A long-standing domestic violence service in the Illawarra is overhauling how it operates, shifting to a regulated housing provider model as demand in the sector grows.
Over the past two years, SASSI has restructured its systems, governance, and service delivery to operate as a Tier 2 community housing provider, positioning the organisation to deliver and manage a larger housing pipeline.
The change, which includes a name change from Supported Accommodation & Homelessness Services Shoalhaven Illawarra to SASSI, has been led by CEO Penny Dordoy and marks a shift away from a traditional refuge model toward a more structured, scalable approach to housing and support.
Dordoy said the shift has come from taking a closer look at where the organisation makes the biggest difference.
“We’ve been really focusing on what we do well in this sector and carving out our space,” she said.
“When people come to us, it’s because they need a roof over their head and support to gain housing independence. We’ve been creating new pathways to housing and making it simple for people to access support.”
For decades, crisis accommodation has often meant shared housing. Dordoy said that model no longer meets the needs of women and children leaving violence.
“Women should be able to flee violence into something that feels safe, affordable, and the right place for them to recover,” she said.
SASSI is now delivering self-contained units rather than shared spaces, allowing families to recover in their own environment while still accessing support.
The model brings services to clients, like counselling or financial support, before gradually reconnecting them with external providers as they prepare to move on.
Becoming a Tier 2 community housing provider has enabled that approach, allowing SASSI to access more housing opportunities while operating under stronger governance and regulatory requirements.

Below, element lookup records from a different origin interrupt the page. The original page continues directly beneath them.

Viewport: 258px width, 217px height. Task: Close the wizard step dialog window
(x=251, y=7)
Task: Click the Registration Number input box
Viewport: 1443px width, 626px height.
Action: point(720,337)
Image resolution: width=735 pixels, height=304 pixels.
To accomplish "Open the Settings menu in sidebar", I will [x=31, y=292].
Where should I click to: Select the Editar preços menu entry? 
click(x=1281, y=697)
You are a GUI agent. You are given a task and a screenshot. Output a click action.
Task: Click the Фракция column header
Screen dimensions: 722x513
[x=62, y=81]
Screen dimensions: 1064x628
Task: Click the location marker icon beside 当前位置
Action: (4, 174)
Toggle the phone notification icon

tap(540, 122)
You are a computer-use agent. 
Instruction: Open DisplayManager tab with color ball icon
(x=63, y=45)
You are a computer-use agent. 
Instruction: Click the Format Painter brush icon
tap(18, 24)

“It allows us to be more ambitious, but also more closely checked against those ambitions,” Dordoy said.
That ambition is already showing in the pipeline. The recent opening of Wilga, six refurbished crisis dwellings in the Illawarra, backed by more than $4.6 million in federal funding, forms part of a broader rollout that will see 29 new homes delivered across the region this year.
It reflects the pace at which SASSI is expanding its housing footprint in response to sustained demand. At any given time, around 170 people remain on the organisation’s waitlist across the Illawarra and Shoalhaven.
Growth has not just been about adding housing stock. Internally, SASSI has invested in systems, staffing and new ways of working to support that expansion.
This includes partnerships with organisations such as Toyota’s philanthropic arm to review operational processes, as well as internal initiatives like a monthly “innovation hour”, where staff develop and pitch new ideas to improve services.
Some of those ideas are already in place, including an art-based recovery program for women and an on-country initiative supporting Aboriginal clients.
Alongside housing delivery, SASSI is also investing more in early intervention, working with clients to sustain existing tenancies where possible and reduce the flow into crisis services.
For Dordoy, the longer-term goal is to ease pressure on the system by keeping people housed in the first place.
“If we can keep people in their houses before they become homeless, then it saves everybody a lot of heartache, a lot of money, and really just takes pressure off the entire system,” she said.